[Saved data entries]

.....

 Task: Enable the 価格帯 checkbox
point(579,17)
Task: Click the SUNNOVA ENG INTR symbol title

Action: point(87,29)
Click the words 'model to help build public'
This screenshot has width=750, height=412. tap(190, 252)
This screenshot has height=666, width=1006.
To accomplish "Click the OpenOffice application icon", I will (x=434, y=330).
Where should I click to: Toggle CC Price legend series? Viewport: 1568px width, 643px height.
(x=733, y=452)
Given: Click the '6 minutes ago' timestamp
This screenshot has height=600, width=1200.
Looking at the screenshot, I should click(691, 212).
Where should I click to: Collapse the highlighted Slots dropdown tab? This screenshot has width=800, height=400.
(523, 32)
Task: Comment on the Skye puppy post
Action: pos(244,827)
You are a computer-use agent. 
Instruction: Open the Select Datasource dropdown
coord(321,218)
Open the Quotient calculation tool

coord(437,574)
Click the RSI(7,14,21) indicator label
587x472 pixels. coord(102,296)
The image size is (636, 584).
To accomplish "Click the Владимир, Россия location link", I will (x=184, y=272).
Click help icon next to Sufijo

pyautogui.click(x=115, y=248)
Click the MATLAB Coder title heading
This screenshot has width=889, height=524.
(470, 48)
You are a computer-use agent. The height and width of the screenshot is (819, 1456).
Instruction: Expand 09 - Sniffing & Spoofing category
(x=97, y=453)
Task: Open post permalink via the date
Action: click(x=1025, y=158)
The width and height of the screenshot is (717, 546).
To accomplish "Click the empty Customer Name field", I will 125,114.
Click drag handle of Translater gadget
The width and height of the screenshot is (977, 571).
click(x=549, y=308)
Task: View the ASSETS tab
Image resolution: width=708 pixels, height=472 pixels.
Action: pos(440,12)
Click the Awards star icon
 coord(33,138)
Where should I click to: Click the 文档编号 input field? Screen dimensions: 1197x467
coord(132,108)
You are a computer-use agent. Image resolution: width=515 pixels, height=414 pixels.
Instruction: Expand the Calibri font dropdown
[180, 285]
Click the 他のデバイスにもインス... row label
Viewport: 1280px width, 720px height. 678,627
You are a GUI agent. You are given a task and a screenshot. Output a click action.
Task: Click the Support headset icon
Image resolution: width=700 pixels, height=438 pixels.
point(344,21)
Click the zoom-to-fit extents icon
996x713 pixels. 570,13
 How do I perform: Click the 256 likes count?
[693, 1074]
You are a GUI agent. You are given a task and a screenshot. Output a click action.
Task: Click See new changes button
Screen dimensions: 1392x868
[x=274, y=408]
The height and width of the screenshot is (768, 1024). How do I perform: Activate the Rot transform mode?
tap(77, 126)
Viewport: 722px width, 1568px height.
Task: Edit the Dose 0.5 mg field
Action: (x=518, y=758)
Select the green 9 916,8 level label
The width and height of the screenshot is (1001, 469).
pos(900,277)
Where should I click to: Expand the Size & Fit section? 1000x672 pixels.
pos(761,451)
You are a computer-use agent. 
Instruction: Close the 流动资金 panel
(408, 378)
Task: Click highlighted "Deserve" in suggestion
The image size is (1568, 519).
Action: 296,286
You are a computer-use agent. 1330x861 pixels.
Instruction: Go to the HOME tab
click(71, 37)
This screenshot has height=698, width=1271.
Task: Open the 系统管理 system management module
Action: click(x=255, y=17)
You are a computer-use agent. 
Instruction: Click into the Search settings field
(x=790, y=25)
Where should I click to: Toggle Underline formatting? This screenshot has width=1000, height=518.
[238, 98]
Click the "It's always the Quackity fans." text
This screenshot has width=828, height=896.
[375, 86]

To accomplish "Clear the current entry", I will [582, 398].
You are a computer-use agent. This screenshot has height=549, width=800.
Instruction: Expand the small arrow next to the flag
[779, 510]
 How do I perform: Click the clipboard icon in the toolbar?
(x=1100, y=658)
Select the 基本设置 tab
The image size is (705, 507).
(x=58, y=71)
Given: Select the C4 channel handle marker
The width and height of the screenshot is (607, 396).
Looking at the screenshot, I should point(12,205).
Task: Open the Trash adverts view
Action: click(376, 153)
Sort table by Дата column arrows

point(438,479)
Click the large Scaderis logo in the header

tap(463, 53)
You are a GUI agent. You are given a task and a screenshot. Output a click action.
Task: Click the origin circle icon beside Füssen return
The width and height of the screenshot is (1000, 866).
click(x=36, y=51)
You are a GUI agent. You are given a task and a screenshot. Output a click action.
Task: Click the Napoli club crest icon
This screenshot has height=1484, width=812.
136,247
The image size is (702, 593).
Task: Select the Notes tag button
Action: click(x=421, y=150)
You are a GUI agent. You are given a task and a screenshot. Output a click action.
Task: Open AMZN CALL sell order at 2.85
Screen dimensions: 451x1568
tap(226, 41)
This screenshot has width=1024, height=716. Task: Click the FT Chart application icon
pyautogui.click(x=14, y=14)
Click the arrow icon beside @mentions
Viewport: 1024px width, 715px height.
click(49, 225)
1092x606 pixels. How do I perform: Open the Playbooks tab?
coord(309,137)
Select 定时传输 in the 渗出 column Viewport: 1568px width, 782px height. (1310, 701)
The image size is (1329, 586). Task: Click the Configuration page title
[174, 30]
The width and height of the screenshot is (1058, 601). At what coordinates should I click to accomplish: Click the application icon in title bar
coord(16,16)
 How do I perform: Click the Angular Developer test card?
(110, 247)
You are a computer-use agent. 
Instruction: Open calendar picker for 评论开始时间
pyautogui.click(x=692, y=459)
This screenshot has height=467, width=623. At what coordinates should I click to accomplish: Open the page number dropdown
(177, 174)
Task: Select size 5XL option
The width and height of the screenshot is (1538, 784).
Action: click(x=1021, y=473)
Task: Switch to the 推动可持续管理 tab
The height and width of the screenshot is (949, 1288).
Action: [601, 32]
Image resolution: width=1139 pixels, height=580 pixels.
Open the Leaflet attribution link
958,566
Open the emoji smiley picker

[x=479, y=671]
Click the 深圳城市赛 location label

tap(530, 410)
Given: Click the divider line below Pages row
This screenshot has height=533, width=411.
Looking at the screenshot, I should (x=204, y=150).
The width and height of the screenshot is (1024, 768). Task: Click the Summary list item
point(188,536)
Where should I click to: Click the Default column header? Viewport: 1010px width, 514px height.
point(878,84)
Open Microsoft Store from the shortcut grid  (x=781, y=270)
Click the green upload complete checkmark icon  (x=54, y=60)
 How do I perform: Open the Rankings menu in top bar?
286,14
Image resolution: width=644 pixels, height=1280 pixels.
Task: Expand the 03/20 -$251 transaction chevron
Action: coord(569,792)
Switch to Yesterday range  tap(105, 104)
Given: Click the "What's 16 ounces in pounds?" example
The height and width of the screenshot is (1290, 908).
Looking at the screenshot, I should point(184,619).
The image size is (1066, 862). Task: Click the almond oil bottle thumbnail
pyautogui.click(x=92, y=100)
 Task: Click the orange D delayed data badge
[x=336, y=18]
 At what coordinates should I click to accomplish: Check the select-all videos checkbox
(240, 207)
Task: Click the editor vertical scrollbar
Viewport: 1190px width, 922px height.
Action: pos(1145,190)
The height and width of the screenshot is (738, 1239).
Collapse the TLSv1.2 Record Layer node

.....

→ **TRY IT**
Write out again, exactly, the line containing "Task: Click the editor vertical scrollbar" and every later line of the records. Omit the rest.

→ **RESPONSE TO THIS TASK**
Task: Click the editor vertical scrollbar
Viewport: 1190px width, 922px height.
Action: pos(1145,190)
The height and width of the screenshot is (738, 1239).
Collapse the TLSv1.2 Record Layer node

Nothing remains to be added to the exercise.